| Task to carry out |
Pick out each line of the material below that contains the word "This", and copy those lines.

| Interface element records |
____________

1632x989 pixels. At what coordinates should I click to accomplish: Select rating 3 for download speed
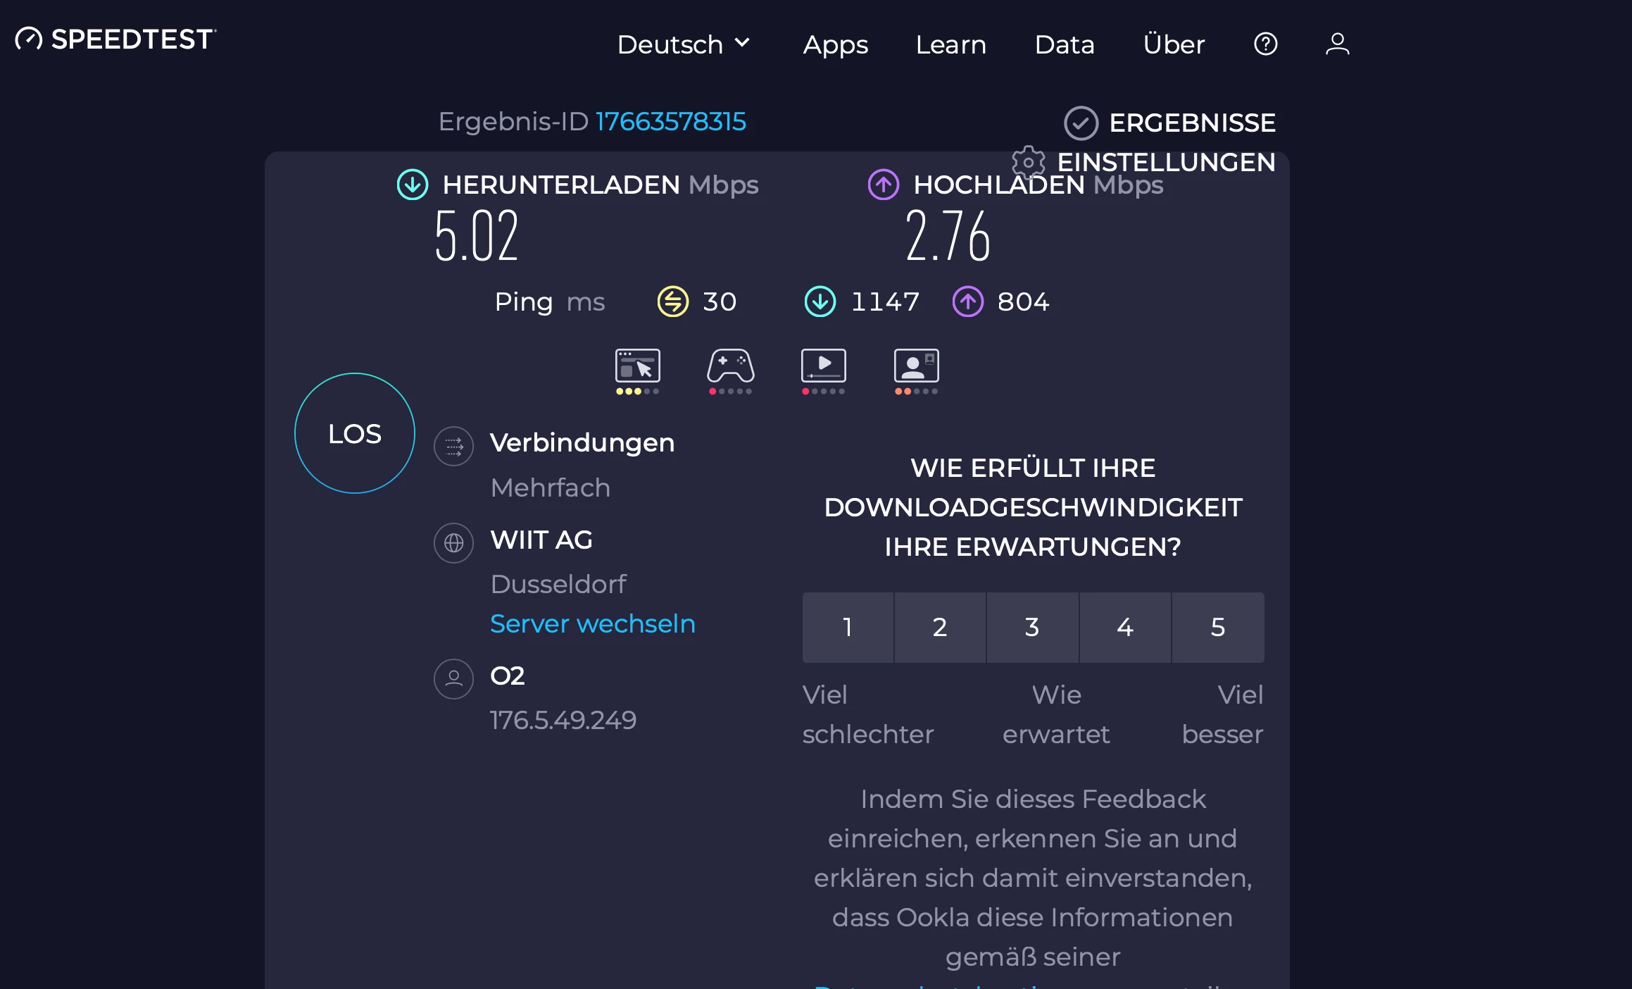[1032, 627]
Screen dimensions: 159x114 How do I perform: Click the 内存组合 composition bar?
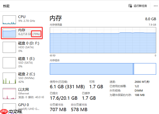(x=103, y=69)
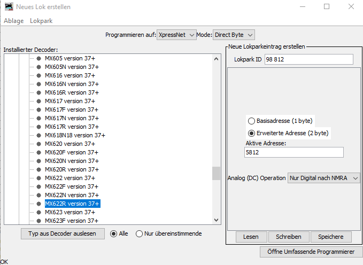Open the Programmieren auf XpressNet dropdown
This screenshot has height=265, width=363.
tap(177, 35)
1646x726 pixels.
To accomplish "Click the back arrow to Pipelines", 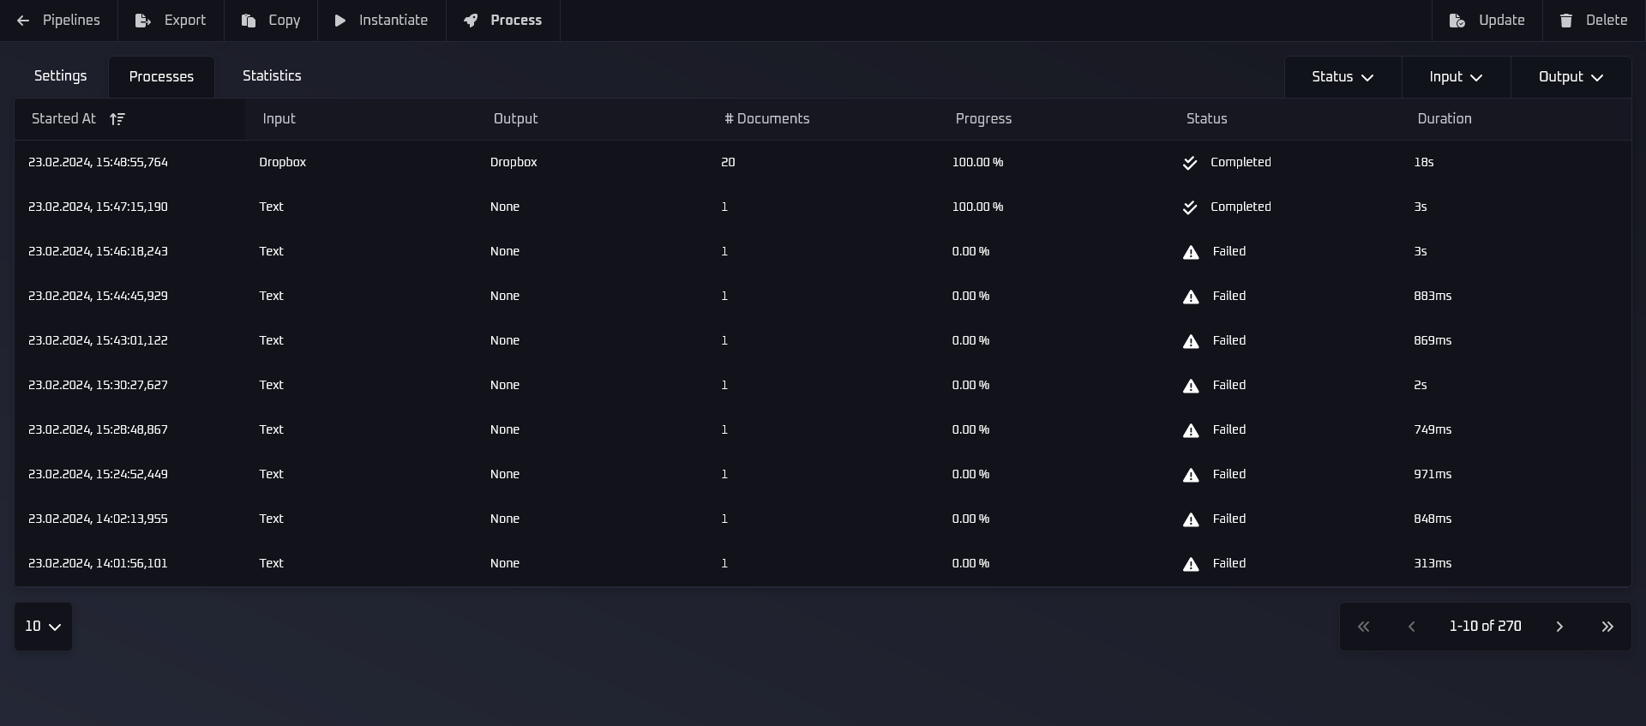I will point(23,21).
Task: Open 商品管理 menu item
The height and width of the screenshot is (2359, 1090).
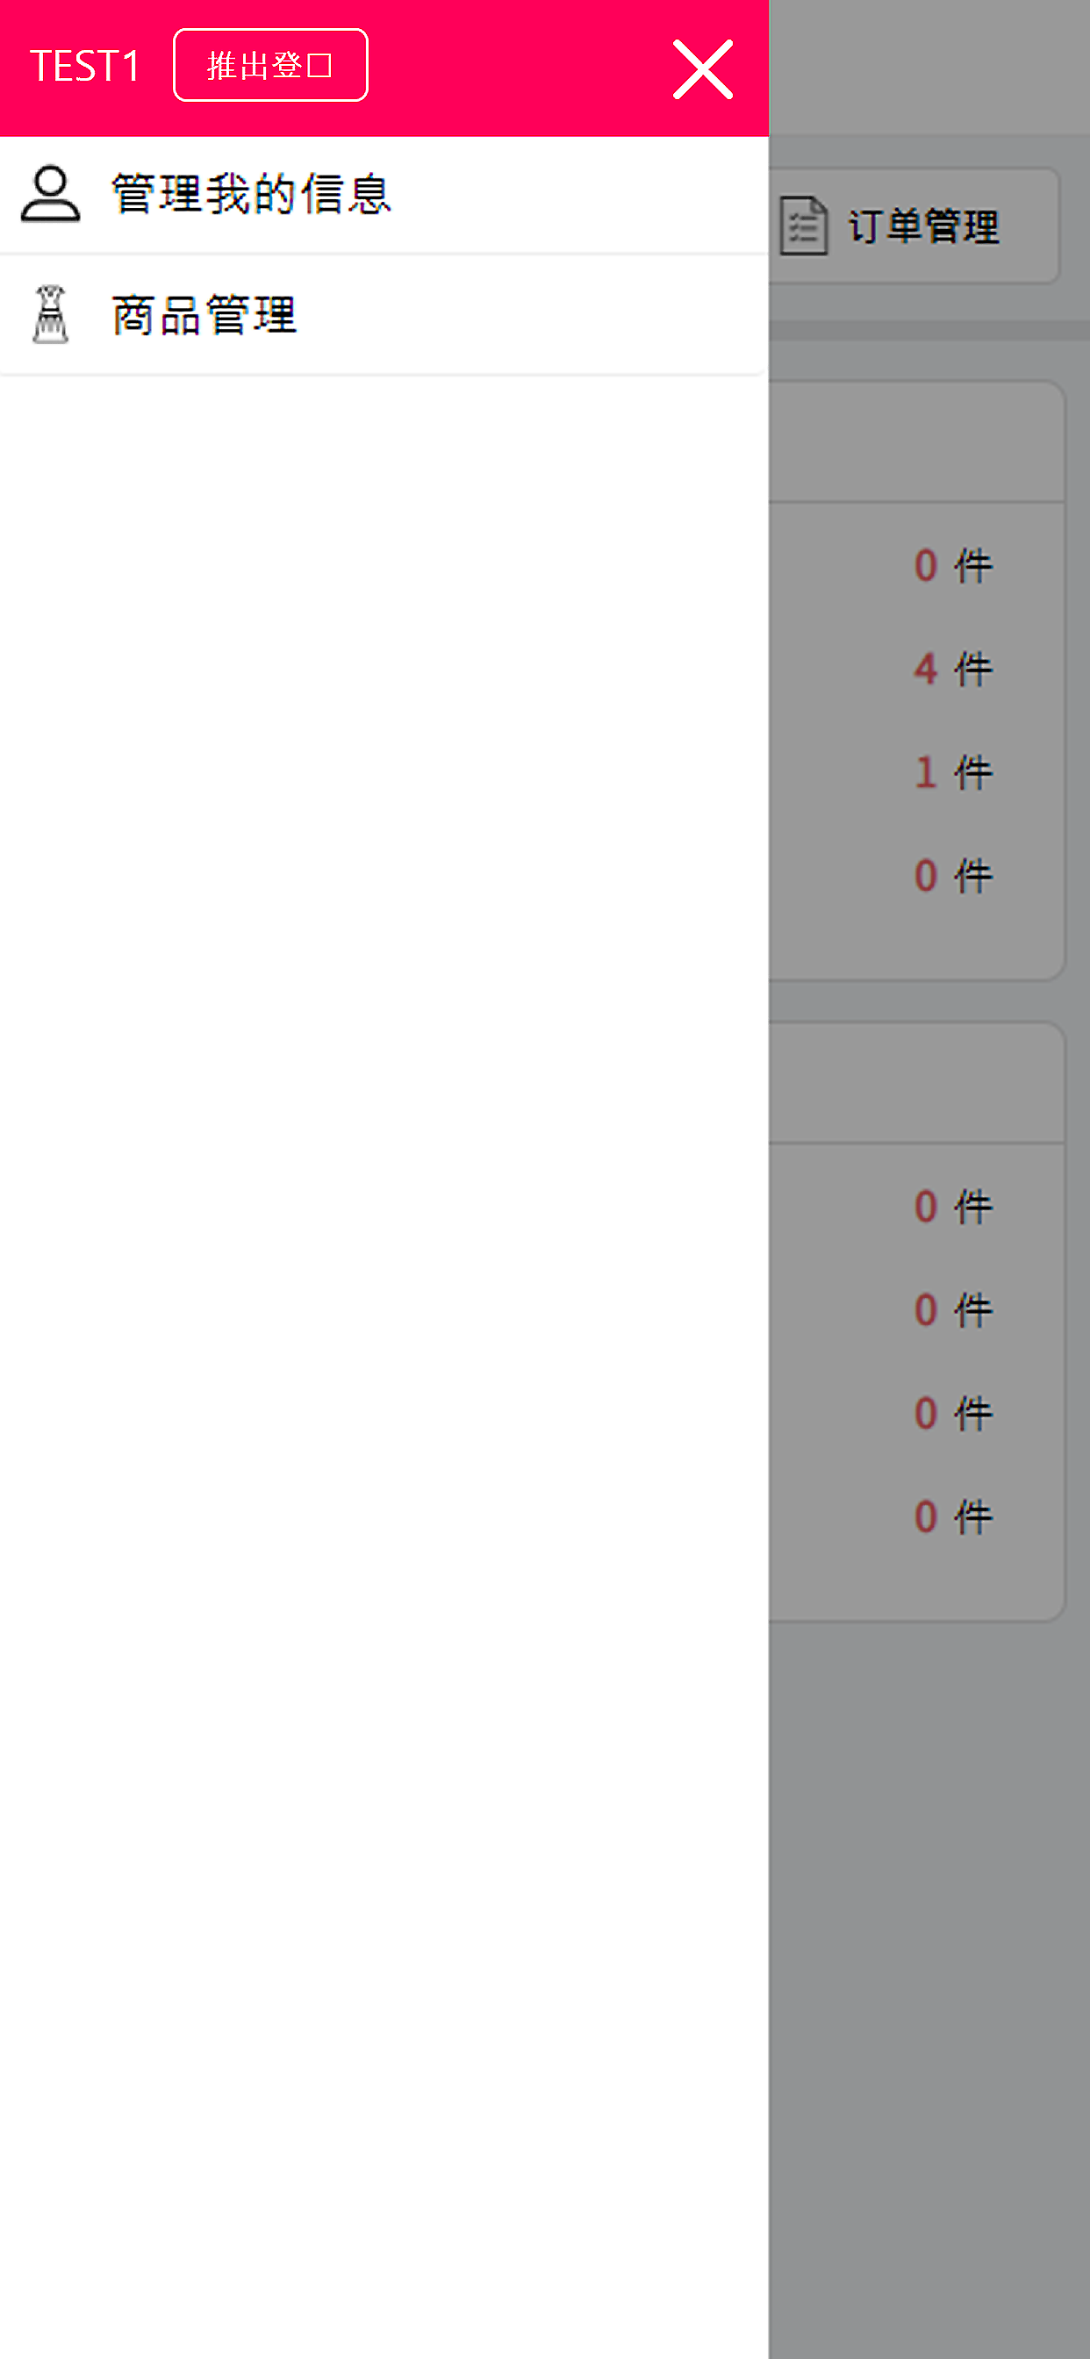Action: coord(383,314)
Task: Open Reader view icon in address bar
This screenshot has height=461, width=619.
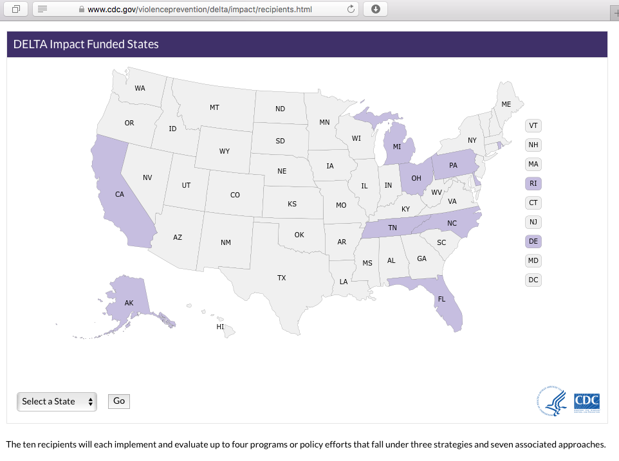Action: [43, 9]
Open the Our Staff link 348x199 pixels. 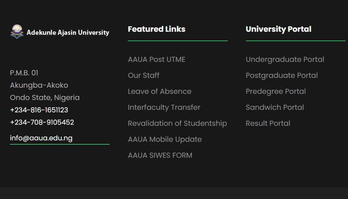pos(144,75)
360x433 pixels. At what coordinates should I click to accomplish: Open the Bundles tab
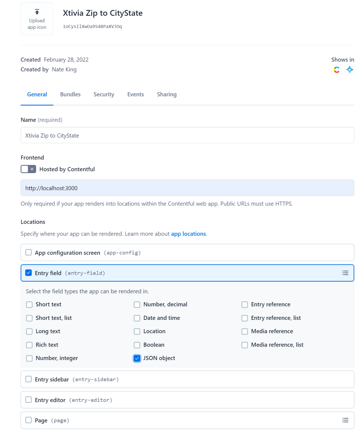point(70,94)
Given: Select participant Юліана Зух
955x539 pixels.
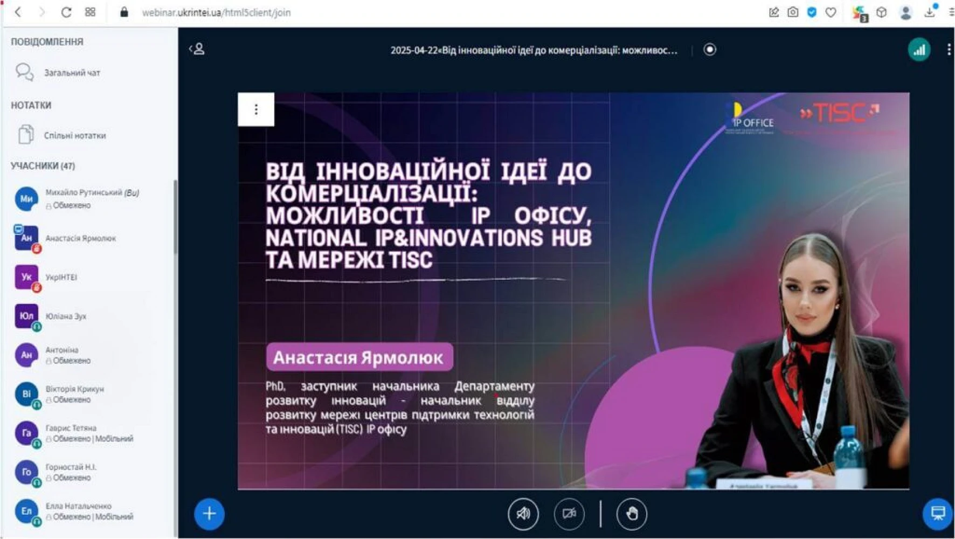Looking at the screenshot, I should coord(66,316).
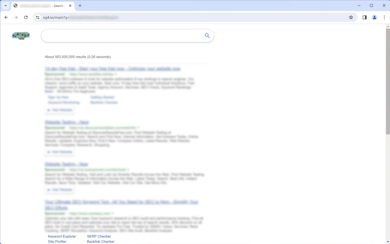Click the browser Back arrow
390x244 pixels.
(6, 17)
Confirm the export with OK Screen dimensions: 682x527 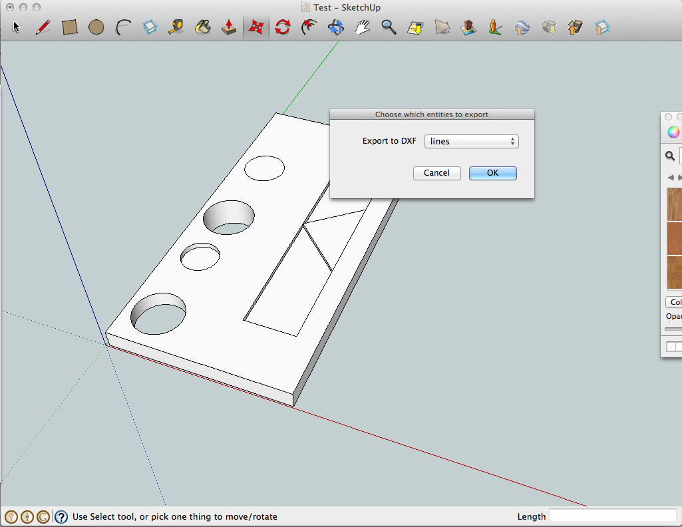[492, 173]
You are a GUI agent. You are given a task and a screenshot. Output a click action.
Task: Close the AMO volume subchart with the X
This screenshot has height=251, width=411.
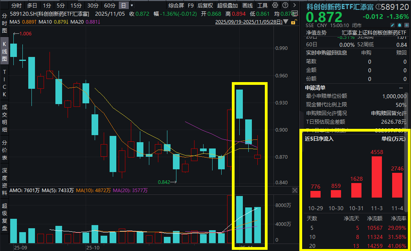point(295,191)
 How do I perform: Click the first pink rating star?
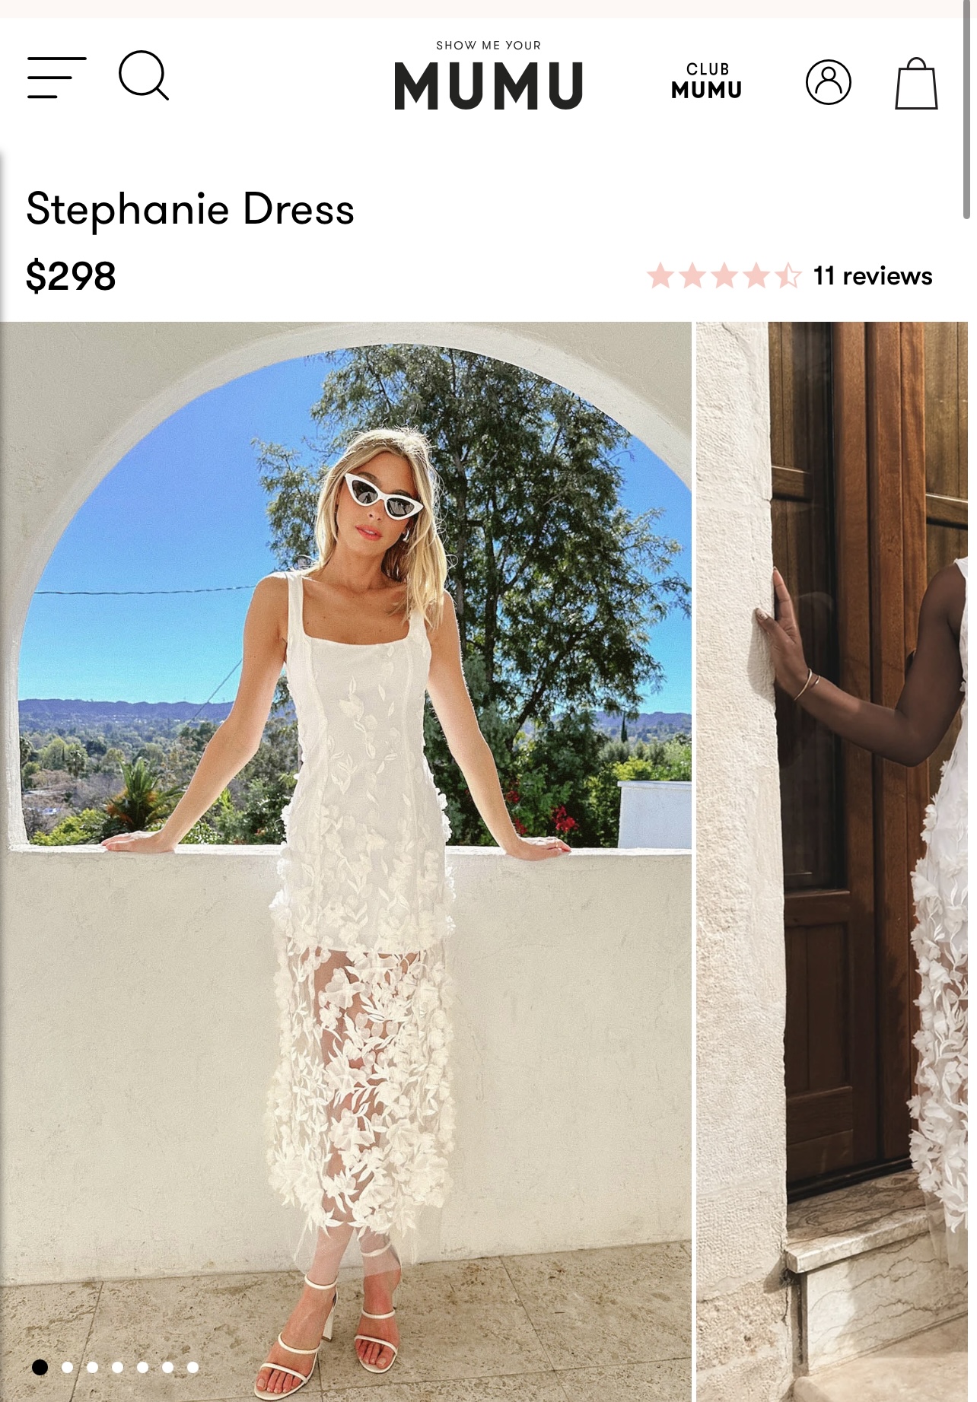[x=660, y=275]
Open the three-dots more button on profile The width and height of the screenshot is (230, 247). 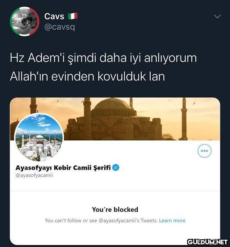(205, 151)
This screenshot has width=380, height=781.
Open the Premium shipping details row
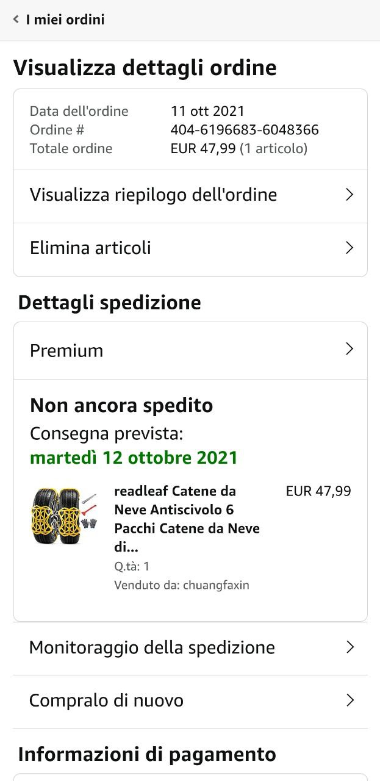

____________

| Correct result |
This screenshot has height=265, width=363.
This screenshot has height=461, width=619.
This screenshot has height=251, width=411.
This screenshot has width=380, height=781.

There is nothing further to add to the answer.